> _EXTRACTED INFORMATION_

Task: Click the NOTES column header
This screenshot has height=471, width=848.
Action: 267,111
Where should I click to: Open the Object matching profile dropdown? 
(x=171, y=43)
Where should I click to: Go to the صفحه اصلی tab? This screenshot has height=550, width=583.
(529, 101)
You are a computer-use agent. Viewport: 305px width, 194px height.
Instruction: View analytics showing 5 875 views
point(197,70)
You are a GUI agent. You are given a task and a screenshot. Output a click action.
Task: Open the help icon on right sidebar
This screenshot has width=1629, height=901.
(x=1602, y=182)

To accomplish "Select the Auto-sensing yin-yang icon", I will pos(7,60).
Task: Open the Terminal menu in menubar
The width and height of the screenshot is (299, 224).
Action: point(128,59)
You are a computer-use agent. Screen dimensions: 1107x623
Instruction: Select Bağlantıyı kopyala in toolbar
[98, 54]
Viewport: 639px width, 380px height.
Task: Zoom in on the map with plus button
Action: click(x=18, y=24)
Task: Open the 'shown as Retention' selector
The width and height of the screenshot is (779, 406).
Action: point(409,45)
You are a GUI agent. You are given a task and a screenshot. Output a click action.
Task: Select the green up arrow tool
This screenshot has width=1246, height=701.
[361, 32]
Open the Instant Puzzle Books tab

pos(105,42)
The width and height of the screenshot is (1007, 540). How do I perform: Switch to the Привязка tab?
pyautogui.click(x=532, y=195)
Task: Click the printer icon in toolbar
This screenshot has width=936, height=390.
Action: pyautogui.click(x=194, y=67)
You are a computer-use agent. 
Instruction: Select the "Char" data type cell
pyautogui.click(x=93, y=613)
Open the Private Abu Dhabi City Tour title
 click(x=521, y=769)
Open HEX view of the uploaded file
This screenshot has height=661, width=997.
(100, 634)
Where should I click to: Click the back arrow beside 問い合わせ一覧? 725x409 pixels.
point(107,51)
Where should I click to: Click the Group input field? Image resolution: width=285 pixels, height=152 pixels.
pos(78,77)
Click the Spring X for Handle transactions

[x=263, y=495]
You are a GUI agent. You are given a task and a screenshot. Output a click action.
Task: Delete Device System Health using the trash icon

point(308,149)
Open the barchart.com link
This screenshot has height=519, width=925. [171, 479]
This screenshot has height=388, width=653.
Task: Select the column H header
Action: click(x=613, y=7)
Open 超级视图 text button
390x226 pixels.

> _WRITTEN PROBLEM_
Present the data above as a numbered list, from its first line up to and including the line containing "Action: point(128,59)", and leave out any blank lines.

> _EXERCISE OUTPUT_
1. Task: Click the NOTES column header
2. This screenshot has height=471, width=848.
3. Action: 267,111
4. Where should I click to: Open the Object matching profile dropdown? 
5. (x=171, y=43)
6. Where should I click to: Go to the صفحه اصلی tab? This screenshot has height=550, width=583.
7. (529, 101)
8. You are a computer-use agent. Viewport: 305px width, 194px height.
9. Instruction: View analytics showing 5 875 views
10. point(197,70)
11. You are a GUI agent. You are given a task and a screenshot. Output a click action.
12. Task: Open the help icon on right sidebar
13. This screenshot has width=1629, height=901.
14. (x=1602, y=182)
15. To accomplish "Select the Auto-sensing yin-yang icon", I will pos(7,60).
16. Task: Open the Terminal menu in menubar
17. The width and height of the screenshot is (299, 224).
18. Action: point(128,59)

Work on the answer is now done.